Barocke Veränderungen

St. Johannis erfährt umfangreiche Umbauten: Das gotische Chörlein verschwindet, an der Ostseite entsteht ein neuer Haupteingang. Die Kirche richtet sich entspechend zum Westen aus indem sie einen Hochaltar im gotischen Westteil erhält.

Etwa 1730 wurde das Bodenniveau erhöht und mit Platten ausgelegt, die bündig an das Chörlein anschlossen, möglicherweise in dem Versuch, sich dem Straßenniveau anzupassen. Der Ostchor wurde verkleinert und in die neuen Ostfassade der Haupteingang gelegt. Dadurch verlor das Viktorsstift seinen Altarraum und es ist unklar, wo das Stift sein neues liturgisches Zentrum erhielt.

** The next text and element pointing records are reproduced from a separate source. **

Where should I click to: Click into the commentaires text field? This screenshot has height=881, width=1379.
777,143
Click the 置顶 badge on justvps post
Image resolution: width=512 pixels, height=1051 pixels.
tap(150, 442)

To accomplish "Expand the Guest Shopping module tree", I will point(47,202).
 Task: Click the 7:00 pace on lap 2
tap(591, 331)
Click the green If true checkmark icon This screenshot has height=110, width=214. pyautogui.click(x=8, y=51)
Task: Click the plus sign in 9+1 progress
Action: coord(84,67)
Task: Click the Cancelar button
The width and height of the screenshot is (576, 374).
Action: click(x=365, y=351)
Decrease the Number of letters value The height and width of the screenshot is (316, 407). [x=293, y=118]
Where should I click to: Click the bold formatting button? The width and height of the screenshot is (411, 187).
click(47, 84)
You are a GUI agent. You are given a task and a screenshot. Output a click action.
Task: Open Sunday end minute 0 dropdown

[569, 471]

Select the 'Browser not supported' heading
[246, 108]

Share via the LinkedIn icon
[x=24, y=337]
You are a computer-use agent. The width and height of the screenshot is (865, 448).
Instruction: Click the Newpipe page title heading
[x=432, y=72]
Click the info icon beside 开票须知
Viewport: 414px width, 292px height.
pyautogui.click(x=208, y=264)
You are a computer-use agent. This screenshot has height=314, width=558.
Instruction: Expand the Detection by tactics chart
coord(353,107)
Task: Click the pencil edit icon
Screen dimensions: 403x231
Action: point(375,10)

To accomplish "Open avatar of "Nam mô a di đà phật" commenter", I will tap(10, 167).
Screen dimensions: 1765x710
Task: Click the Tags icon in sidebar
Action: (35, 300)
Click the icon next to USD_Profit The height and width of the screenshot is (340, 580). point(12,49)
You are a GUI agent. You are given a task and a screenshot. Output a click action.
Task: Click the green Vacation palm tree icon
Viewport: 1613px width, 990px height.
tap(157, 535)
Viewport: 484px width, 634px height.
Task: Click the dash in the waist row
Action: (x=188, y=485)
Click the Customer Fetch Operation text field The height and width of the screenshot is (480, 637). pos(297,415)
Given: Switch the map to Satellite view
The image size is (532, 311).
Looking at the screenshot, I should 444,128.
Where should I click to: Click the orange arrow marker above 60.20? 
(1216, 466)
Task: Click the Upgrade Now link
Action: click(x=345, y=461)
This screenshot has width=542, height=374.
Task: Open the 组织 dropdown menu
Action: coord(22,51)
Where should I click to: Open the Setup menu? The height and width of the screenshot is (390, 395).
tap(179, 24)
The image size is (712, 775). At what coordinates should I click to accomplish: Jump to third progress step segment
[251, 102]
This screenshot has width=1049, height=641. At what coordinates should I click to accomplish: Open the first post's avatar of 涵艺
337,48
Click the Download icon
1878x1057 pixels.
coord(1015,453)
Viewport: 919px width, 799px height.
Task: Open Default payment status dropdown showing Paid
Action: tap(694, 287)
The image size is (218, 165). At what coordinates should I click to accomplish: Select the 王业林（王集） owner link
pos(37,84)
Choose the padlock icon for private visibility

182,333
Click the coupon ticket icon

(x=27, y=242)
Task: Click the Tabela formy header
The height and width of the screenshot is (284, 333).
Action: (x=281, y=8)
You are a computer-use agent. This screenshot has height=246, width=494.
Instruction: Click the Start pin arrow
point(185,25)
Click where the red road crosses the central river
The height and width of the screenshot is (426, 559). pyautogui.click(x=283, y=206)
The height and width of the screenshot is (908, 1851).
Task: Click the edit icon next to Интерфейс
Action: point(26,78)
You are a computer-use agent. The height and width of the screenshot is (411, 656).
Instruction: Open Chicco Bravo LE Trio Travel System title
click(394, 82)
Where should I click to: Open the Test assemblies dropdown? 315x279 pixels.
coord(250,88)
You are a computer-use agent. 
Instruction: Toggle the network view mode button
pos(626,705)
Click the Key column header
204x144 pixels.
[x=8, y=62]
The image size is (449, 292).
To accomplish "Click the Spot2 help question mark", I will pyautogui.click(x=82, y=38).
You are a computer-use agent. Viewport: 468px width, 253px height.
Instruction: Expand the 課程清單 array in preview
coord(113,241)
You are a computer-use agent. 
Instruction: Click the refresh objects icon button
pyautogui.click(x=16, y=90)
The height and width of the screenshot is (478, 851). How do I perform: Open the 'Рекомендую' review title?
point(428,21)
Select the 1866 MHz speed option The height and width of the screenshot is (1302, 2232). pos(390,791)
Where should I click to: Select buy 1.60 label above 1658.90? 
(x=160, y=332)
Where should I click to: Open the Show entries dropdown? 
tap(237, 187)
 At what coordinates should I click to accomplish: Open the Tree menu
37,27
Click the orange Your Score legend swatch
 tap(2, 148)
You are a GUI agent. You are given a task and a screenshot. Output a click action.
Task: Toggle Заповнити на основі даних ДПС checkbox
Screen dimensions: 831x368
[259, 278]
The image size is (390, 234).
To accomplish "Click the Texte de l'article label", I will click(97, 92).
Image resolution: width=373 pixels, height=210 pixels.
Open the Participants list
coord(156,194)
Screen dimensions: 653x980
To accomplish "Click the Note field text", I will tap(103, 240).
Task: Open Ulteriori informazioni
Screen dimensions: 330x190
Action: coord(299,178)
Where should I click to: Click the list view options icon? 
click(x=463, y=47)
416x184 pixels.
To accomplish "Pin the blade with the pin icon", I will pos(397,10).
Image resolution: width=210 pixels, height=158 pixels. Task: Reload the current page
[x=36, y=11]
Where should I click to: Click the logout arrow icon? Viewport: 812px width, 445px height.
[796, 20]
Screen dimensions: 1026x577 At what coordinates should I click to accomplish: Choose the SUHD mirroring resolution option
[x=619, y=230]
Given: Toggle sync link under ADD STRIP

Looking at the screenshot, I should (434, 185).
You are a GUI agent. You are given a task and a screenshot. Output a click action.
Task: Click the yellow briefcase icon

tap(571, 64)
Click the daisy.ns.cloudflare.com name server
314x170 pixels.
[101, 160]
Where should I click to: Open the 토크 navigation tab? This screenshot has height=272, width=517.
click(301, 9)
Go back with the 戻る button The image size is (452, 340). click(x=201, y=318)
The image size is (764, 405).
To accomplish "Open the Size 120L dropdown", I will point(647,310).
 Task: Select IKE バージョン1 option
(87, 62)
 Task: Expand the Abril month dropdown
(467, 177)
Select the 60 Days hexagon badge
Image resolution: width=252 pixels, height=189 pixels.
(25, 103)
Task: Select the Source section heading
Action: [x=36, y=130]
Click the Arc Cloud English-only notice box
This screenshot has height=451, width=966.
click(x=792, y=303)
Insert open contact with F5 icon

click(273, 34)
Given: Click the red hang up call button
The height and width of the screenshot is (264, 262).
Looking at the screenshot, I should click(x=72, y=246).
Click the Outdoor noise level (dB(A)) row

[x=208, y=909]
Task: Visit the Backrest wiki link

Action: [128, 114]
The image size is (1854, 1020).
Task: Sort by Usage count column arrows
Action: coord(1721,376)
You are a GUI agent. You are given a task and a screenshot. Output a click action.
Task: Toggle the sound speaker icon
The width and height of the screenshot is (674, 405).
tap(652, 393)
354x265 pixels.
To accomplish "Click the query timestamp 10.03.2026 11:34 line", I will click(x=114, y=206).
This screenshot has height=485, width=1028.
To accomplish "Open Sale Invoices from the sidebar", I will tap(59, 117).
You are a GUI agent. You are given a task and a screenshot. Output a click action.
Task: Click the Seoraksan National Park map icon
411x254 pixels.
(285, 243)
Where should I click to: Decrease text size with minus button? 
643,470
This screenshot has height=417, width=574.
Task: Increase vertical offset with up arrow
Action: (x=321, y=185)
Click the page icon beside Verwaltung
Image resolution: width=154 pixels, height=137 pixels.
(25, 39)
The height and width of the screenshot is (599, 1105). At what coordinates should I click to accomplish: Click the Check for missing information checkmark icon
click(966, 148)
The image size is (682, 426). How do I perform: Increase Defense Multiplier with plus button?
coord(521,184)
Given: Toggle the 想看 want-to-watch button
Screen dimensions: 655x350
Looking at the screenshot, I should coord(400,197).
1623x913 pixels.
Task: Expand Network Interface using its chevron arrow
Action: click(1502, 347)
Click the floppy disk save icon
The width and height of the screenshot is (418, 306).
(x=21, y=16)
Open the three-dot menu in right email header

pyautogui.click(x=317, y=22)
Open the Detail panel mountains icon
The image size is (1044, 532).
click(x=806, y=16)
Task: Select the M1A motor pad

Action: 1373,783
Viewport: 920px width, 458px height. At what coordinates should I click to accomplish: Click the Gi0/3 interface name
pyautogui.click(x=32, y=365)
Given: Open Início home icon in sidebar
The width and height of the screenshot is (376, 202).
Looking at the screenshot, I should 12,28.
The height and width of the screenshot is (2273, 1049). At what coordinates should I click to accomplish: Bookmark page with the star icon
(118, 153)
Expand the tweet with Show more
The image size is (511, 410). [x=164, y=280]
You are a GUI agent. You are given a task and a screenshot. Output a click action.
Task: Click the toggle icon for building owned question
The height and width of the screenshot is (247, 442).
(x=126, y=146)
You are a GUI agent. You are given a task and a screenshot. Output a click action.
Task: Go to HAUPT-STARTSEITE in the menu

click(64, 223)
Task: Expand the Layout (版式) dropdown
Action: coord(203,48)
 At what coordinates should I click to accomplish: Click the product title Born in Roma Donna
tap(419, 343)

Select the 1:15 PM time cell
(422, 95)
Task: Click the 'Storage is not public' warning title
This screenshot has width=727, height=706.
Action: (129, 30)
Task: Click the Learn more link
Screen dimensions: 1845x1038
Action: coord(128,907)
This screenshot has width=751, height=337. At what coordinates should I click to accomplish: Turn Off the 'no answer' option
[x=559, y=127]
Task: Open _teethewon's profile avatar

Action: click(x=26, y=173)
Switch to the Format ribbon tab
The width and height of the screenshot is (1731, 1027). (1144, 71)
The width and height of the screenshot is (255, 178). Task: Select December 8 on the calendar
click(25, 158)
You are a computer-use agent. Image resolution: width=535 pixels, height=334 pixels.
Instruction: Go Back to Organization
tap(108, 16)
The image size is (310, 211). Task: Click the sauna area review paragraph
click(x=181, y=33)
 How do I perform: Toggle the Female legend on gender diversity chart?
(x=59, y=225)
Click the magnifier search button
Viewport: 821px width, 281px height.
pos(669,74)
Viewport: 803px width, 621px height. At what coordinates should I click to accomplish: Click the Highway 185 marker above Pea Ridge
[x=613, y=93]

1767 wurde der Verbindungsgang (Paradiesgang) zwischen neuem und altem Dom durch ein Feuer zerstört. In dieser Zeit entschloss man sich wohl, die Kirche innen völlig neu zu gestalten, um sie an das barocke theologische Zeitverständnis anzupassen. Das gotische Chörlein wurde abgerissen, Schiff und Chor wurden erneut höher gelegt und, da eine Ostung nicht mehr liturgisch notwendig war, wurde der Hochaltar an die Westmauer gelegt. Schiff und Chor wurden erneut höher gelegt, der Altarraum durch eine geschwungene Schrankenanlage abgetrennt, die Mittelachse mit Holzgewölben versehen. Die aufwendigen barocken Verzierungen sind heute nicht mehr nachvollziehbar, da durch die französische Revolution auch in Mainz die Säkularisierung und damit einhergehend eine Versteigerung des Kirchenschmucks stattfand.